The children were nestled all snug in their beds,
While visions of Patti Pies danced in their heads.
And Mama in her bonnet, and I with a night cap,
Wondered how Santa still got the credit for all of this crap.
When on the front porch someone hit the Ring on the door,
I sprang from my bed to see Mama had 1-day ordered more.
Away to the window I few like a flash,
Then pulled out my bank app to see if we spent all the cash.
The streets were filled with blue, brown, and yellow delivery vans
So many delivery companies with their own delivery plans.
When, what to my wondering eyes should appear?
A dude dressed like Santa was standing out there!
Across the street staring mad and quick,
I knew in a moment it must be St. Nick.
He sat there mad because his job they took
He whistled and shouted drunkenly, “you ole delivery crooks,”
Then he called them by name as he gave a last look
“Now Amazon, now Prime,
Now delivery without a dime!
On UPS and Instacart,
On Uber and Dash
Stop stealing my customers and taking my cash.”
I guess he decided he would not give away his holiday role
He turned to my neighbors house and climbed up the electricity pole.
Onto the roof he wanted to climb in
But these new modern houses had a chimney that was too thin
My nosey neighbor to left must have called 911.
And I saw my neighbor to the right pull out his gun.
St. Nick was dressed all in fur, from his head to foot
But his clothes looked raggedy as they were covered in soot.
He still had a bundle of toys flung on his back,
His face looked like Santa except for the stolen stuff in his pack.

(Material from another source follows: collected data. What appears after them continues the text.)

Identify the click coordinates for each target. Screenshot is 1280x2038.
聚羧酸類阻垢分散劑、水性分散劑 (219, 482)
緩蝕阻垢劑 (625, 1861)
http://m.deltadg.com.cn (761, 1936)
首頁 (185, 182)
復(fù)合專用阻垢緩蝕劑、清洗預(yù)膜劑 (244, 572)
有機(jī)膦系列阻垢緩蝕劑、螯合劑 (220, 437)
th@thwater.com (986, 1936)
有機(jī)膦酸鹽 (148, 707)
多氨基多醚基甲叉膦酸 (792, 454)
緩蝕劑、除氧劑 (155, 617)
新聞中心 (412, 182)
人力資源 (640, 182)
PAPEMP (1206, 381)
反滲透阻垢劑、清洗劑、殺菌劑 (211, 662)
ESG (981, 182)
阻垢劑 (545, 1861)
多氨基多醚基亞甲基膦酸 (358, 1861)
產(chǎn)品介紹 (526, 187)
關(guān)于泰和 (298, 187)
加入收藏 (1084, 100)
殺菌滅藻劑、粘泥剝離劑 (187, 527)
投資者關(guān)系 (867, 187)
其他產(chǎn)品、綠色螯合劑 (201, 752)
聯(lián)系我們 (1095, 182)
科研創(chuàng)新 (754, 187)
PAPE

His eyes how they twinkled? His dimples were still merry
His cheeks were like roses and his nose like a cherry!
He had a broad face and a little round belly,
That shook when he laughed like a bowl full of jelly
After he climbed down, disappointed he couldn’t deliver,
Po-po pulled up and pointed their guns at his liver.
“I’m Santa he yelled don’t you remember me!”
One cop yelled “Stop talking and get on your knees”
A wink of his eye and a twist of his head
Santa was pissed he was laying on a small jail bed.
He spoke not a word, but thought about all of his new time
Since now he has been replaced by Amazon Prime.
Outside of the jail he was released like a thistle,
He sprung to his sleigh and to his team gave a whistle.
But I heard him exclaim, ere he drove out of sight-
“Happy Christmas to all, but I’m quitting tonight.”